LayerNorm == InstanceNorm?

I found the result of torch.nn.LayerNorm equals torch.nn.InstanceNorm1d, why?
testing code:

batch_size, seq_size, dim = 2, 3, 4
x = torch.randn(batch_size, seq_size, dim)

#layer norm
layer_norm = torch.nn.LayerNorm(dim, elementwise_affine=False)
print('y_layer_norm: ', layer_norm(x))
print('=' * 30)

# custom instance norm
eps: float = 0.00001
mean = torch.mean(x, dim=-1, keepdim=True)
var = var = torch.var(x, dim=-1, keepdim=True, unbiased=False)
print('y_custom: ', (x - mean) / torch.sqrt(var + eps))
print('=' * 30)

# instance norm
instance_norm = torch.nn.InstanceNorm1d(dim, affine=False)
print('y_instance_norm', instance_norm(x))
print('=' * 30)

# follow the description in
# For example, if normalized_shape is (3, 5) (a 2-dimensional shape),
# the mean and standard-deviation are computed over the last 2 dimensions of the input (i.e. input.mean((-2, -1)))
mean = torch.mean(x, dim=(-2, -1), keepdim=True)
var = torch.var(x, dim=(-2, -1), keepdim=True, unbiased=False)
print('y_custom1: ', (x - mean) / torch.sqrt(var + esp))
print('=' * 30)


In the results, I found LayerNorm equals InstanceNorm1d, and I custom the compute progress also found that the description in LayerNorm doc maybe not correct? Do I miss something or LayerNorm and InstanceNorm1d in pytorch are absolutely equal?
Hope someone can answer this question, thanks!

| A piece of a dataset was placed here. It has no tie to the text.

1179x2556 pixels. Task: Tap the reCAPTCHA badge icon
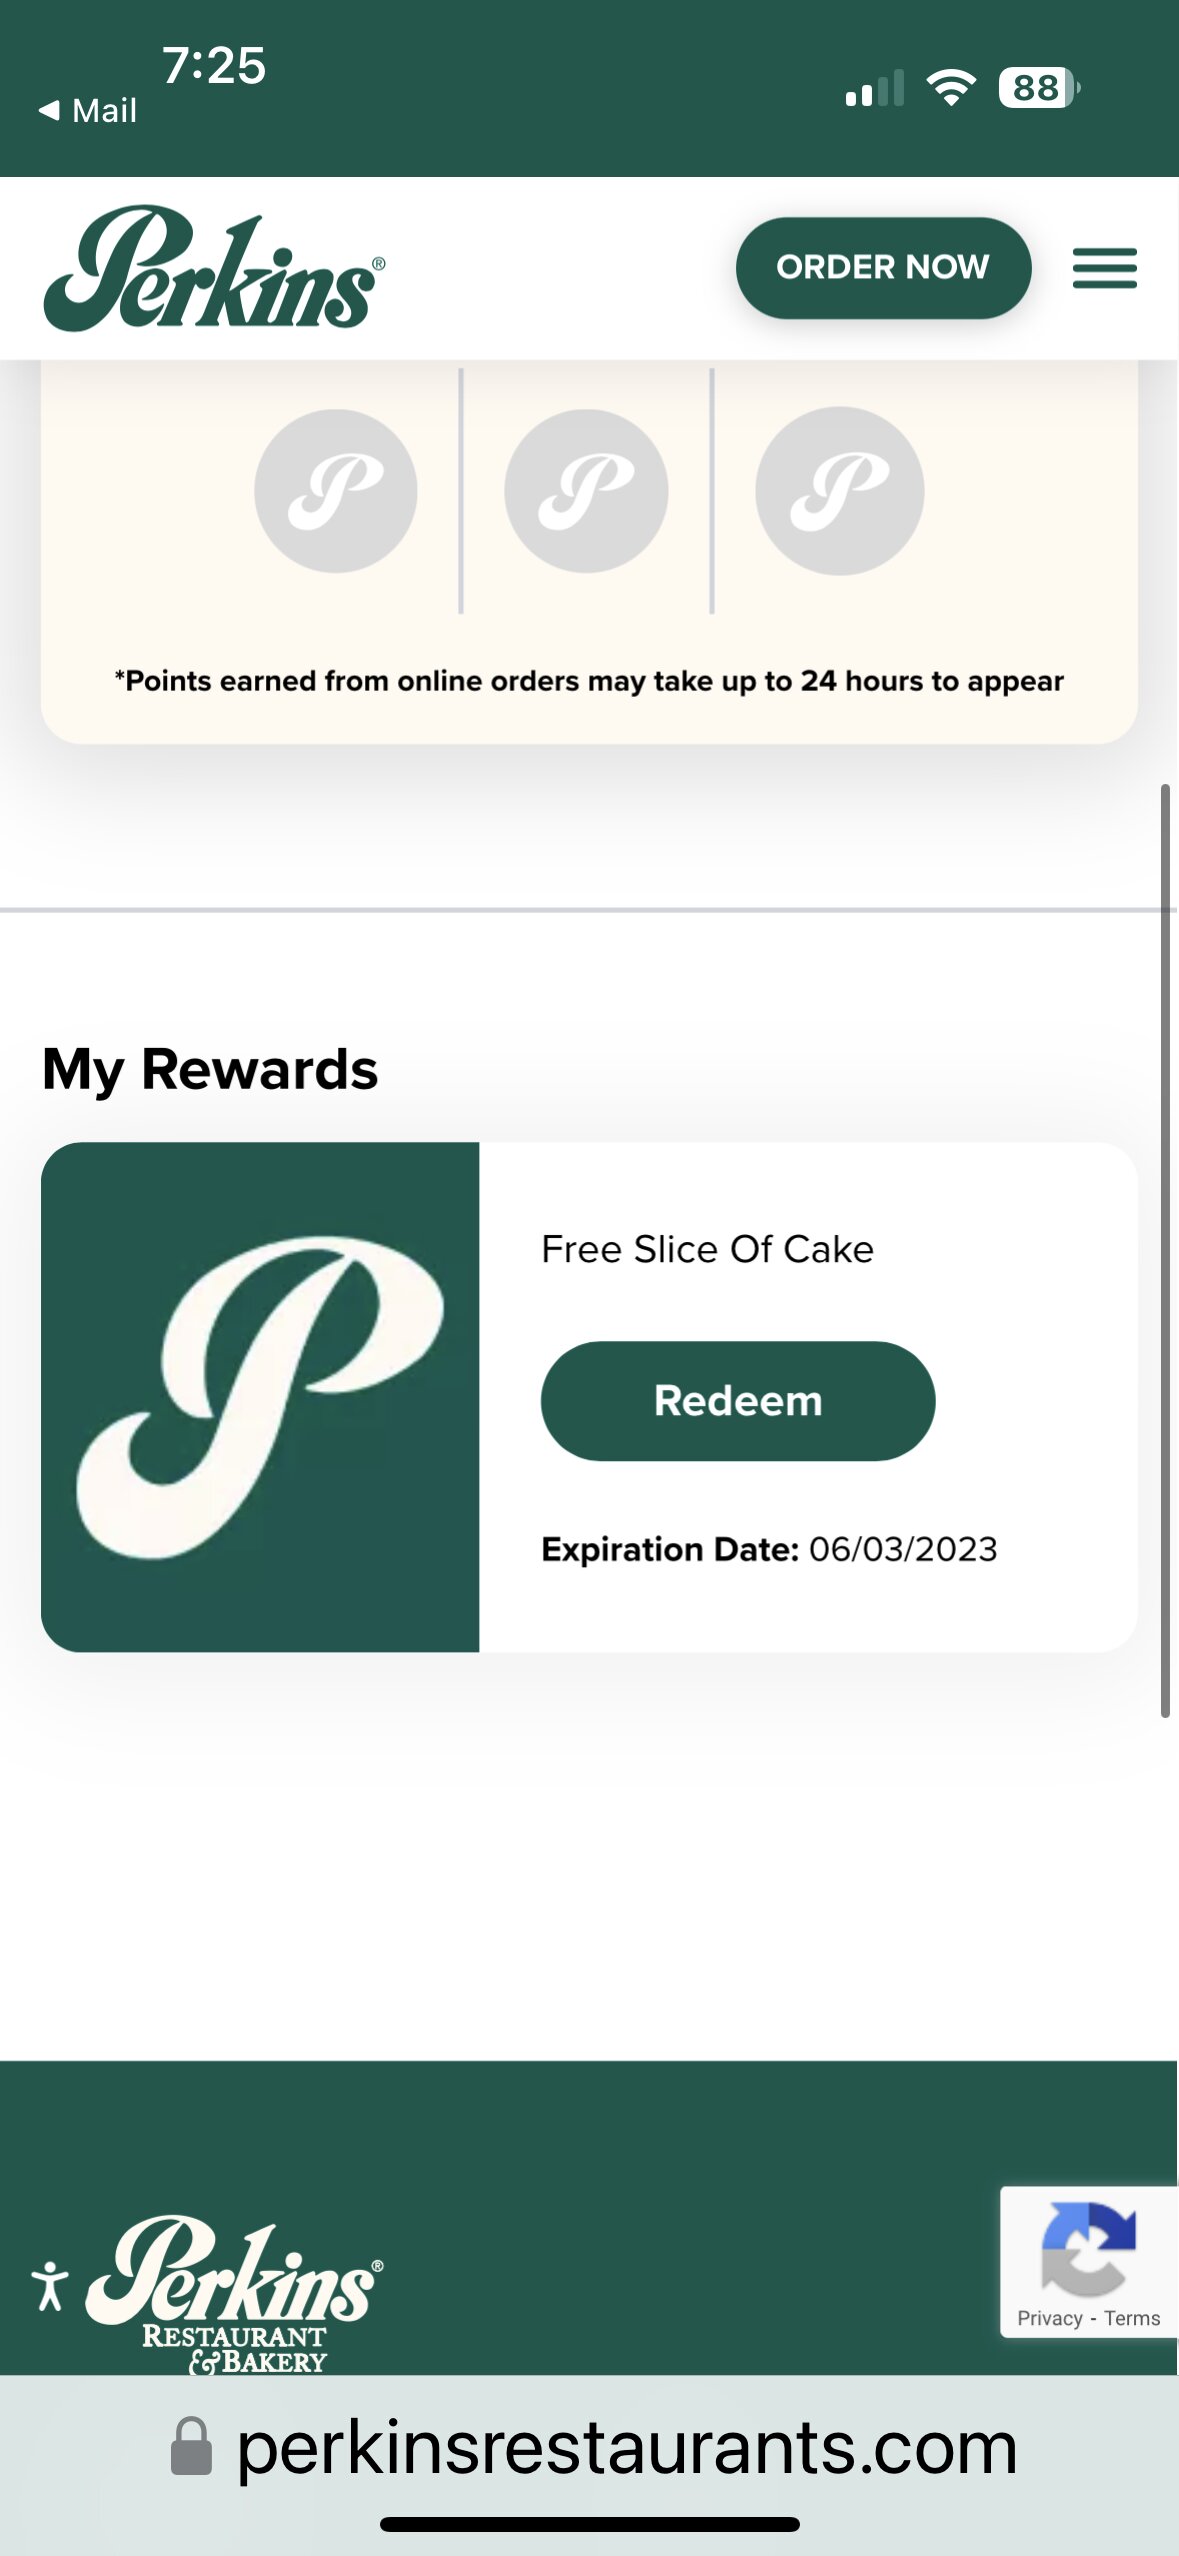click(x=1088, y=2249)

This seems like a bug of nn.InstanceNorm1d when affine=False.

nn.InstanceNorm1d should take an input of the shape (batch_size, dim, seq_size).
However, if affine=False, nn.InstanceNorm1d can take an input of the wrong shape (batch_size, seq_size, dim) and provides a LayerNorm-like result.